▸ **Input for this task**:
▼
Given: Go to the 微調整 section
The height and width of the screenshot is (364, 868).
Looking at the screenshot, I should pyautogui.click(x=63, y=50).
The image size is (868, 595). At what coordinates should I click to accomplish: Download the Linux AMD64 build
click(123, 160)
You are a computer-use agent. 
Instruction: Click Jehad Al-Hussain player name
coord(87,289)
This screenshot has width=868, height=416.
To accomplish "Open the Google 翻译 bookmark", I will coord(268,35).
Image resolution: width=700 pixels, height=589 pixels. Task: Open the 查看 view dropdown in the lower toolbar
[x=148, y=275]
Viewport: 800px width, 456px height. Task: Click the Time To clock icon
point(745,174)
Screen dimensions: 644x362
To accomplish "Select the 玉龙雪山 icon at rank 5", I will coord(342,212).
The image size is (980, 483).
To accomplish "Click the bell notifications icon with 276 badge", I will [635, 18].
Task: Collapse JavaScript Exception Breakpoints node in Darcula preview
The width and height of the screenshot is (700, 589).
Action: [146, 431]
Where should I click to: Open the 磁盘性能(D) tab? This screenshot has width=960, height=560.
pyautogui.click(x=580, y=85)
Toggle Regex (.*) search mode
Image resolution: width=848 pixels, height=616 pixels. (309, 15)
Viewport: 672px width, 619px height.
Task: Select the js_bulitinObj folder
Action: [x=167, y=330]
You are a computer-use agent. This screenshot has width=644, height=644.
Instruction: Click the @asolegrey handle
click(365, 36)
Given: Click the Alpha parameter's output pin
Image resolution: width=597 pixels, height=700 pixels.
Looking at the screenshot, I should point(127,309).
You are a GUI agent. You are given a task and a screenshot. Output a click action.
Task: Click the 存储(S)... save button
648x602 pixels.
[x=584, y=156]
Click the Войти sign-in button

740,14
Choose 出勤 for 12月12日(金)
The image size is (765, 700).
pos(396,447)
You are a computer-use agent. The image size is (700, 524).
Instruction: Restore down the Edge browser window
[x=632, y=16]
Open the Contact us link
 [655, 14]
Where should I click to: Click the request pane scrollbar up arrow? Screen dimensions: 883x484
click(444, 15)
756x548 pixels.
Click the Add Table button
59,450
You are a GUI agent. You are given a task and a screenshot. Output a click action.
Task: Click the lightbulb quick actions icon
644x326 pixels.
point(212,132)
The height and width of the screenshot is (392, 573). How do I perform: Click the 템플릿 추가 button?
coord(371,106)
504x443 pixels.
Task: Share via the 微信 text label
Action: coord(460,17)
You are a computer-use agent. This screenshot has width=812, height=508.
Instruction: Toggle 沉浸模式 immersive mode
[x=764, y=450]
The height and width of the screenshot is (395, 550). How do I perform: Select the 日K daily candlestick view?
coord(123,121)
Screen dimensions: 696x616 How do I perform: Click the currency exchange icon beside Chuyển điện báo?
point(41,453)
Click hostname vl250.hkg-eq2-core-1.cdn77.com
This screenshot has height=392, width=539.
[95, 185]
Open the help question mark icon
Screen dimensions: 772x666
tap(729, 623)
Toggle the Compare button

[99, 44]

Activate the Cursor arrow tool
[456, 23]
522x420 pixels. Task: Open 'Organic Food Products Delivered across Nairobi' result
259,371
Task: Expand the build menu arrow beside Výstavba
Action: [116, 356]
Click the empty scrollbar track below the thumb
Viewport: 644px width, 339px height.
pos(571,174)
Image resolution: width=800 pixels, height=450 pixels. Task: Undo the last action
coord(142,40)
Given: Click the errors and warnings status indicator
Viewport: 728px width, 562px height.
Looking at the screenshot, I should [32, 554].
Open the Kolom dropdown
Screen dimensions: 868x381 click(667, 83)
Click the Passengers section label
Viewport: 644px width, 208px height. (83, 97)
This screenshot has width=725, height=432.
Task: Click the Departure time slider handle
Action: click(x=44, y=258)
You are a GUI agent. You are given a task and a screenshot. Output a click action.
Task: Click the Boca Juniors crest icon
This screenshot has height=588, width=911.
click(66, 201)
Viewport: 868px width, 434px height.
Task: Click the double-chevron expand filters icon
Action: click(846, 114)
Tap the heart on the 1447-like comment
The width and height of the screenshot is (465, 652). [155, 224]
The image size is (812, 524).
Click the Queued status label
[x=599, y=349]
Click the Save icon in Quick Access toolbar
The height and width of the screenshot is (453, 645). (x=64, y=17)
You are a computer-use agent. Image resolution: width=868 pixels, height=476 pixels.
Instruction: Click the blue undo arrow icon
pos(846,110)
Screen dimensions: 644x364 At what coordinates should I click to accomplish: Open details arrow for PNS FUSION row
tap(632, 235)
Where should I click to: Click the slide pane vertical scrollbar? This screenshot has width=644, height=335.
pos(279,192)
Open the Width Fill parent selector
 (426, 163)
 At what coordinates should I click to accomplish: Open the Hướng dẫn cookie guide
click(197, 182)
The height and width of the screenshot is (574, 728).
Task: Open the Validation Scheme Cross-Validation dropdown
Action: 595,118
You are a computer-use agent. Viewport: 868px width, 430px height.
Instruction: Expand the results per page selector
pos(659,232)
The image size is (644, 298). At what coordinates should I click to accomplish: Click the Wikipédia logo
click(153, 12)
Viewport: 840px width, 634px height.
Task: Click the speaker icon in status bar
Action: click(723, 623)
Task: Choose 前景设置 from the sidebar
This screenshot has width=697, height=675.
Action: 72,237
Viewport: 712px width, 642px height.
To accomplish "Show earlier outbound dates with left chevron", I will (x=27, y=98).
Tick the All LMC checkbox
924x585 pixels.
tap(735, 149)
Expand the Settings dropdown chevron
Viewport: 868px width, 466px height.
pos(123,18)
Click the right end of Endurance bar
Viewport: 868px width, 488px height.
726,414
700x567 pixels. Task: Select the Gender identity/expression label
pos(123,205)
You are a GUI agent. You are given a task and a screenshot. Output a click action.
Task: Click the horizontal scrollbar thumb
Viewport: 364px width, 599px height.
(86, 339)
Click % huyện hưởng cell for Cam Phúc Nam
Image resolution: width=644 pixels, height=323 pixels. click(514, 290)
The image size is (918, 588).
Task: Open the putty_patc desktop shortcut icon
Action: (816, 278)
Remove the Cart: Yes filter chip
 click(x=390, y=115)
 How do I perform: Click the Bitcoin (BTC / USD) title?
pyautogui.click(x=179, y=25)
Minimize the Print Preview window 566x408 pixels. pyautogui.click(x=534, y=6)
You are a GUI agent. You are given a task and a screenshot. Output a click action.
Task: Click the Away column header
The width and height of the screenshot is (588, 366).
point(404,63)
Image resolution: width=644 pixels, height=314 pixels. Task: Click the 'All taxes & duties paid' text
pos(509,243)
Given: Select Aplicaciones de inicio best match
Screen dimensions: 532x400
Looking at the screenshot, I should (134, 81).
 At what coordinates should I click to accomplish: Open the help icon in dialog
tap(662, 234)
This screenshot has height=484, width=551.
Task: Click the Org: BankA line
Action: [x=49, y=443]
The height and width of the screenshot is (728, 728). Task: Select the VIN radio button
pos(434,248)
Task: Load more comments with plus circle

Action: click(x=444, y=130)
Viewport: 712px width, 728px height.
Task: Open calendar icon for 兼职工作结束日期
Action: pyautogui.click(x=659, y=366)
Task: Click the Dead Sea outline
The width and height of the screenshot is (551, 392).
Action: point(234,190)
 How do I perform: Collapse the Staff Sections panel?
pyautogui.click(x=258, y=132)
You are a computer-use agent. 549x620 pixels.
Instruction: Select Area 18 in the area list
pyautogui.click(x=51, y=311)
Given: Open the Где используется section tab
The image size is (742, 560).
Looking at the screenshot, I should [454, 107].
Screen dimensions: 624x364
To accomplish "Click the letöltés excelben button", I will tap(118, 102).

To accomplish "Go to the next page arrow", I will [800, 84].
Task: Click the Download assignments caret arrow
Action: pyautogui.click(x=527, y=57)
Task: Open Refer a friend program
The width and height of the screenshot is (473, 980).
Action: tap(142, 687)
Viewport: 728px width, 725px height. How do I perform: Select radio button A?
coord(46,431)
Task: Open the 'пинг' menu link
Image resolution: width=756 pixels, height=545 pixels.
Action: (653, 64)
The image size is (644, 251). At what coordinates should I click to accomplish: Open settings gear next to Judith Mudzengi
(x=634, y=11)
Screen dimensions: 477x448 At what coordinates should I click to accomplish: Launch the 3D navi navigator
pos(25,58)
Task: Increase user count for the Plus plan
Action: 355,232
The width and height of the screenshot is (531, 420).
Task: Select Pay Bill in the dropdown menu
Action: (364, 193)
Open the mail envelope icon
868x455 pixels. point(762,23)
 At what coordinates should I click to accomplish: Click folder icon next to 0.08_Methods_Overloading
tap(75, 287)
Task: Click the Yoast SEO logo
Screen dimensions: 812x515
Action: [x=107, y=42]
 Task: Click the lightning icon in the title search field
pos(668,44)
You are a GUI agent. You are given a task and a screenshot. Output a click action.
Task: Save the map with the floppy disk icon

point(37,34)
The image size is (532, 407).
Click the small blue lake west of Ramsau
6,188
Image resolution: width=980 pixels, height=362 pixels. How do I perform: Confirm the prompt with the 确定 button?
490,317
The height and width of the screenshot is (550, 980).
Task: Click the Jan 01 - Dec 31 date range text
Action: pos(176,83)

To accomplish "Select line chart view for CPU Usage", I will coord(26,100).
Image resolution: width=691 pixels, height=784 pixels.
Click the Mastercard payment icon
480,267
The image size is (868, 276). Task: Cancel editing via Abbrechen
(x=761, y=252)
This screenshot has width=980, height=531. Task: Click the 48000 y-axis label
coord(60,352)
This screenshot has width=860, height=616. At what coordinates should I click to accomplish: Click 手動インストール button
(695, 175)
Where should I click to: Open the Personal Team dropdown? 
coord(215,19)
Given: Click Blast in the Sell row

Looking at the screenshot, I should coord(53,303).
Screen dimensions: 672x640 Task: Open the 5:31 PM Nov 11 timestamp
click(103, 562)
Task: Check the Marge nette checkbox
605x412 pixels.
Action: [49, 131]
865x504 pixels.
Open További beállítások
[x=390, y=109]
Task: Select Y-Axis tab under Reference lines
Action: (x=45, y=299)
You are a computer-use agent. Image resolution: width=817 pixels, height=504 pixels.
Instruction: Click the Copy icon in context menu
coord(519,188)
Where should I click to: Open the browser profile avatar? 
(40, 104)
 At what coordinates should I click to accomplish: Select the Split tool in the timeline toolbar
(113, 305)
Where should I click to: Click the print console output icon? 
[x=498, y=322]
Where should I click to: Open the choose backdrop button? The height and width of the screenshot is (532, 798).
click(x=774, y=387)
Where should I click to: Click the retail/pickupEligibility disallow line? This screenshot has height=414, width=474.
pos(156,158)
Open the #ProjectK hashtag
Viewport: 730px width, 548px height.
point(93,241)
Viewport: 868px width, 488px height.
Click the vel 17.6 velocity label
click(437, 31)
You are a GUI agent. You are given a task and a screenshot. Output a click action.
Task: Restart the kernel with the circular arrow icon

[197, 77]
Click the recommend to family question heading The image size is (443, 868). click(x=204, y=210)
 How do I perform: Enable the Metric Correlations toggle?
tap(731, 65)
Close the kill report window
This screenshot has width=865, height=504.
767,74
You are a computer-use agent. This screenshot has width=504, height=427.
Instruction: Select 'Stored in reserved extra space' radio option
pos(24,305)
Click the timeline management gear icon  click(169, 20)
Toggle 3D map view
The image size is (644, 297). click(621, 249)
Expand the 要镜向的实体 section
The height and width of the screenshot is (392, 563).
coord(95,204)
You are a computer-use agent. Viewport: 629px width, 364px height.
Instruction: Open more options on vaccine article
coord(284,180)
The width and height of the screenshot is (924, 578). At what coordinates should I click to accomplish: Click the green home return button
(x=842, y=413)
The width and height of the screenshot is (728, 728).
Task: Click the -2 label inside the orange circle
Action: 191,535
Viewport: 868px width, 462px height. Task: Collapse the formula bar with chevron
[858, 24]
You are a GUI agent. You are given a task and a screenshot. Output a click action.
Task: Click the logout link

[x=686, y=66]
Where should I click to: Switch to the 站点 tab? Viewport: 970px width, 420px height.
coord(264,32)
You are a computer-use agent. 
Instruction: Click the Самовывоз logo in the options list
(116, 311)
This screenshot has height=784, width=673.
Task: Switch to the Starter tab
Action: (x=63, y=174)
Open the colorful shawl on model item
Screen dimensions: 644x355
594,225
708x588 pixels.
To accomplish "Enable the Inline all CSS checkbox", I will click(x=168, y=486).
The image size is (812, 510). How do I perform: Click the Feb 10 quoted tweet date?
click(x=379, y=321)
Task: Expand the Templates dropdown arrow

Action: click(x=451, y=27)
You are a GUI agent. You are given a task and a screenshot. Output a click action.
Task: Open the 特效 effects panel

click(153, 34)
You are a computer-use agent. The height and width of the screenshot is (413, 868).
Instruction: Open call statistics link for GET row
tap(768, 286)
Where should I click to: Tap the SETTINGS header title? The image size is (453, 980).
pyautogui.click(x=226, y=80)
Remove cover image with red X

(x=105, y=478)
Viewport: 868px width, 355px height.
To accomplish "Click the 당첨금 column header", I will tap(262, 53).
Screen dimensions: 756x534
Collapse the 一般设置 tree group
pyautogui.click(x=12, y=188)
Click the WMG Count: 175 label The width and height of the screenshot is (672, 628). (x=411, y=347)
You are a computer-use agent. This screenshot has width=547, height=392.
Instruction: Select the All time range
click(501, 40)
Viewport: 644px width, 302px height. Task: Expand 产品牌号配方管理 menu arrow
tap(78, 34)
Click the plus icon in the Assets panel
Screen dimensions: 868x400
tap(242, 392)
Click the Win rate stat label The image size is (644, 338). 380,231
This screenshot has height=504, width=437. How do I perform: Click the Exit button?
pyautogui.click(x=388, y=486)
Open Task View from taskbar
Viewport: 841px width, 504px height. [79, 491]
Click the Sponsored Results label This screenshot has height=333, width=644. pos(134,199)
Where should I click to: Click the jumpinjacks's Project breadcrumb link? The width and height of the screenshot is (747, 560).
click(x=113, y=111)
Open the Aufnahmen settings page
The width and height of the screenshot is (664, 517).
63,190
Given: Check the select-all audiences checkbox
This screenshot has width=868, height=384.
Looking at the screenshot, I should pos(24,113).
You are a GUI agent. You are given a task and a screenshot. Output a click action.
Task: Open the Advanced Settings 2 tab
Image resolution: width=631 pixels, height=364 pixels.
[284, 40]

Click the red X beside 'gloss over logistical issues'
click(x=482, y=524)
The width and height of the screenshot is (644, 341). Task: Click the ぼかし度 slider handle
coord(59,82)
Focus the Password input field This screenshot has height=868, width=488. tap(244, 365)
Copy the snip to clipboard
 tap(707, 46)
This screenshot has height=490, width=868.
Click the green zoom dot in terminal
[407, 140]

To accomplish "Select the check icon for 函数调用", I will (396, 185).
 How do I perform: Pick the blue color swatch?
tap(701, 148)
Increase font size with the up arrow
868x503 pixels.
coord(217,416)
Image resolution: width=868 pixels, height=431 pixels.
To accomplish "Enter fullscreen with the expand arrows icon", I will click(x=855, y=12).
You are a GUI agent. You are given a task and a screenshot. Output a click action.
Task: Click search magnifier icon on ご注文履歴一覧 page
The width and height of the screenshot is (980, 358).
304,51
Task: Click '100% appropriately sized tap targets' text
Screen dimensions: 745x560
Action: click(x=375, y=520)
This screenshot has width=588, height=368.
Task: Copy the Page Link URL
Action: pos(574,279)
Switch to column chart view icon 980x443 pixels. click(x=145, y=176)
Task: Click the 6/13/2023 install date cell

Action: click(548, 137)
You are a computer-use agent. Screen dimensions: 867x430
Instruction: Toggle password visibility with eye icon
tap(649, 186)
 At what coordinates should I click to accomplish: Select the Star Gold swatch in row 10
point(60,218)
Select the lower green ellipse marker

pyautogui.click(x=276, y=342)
▲
▸ **Required work**:
Read the entries above, then pull out the lines that include "checkbox".

▸ **Completed exercise**:
Tick the All LMC checkbox
Task: Check the Marge nette checkbox
To accomplish "Enable the Inline all CSS checkbox", I will click(x=168, y=486).
Given: Check the select-all audiences checkbox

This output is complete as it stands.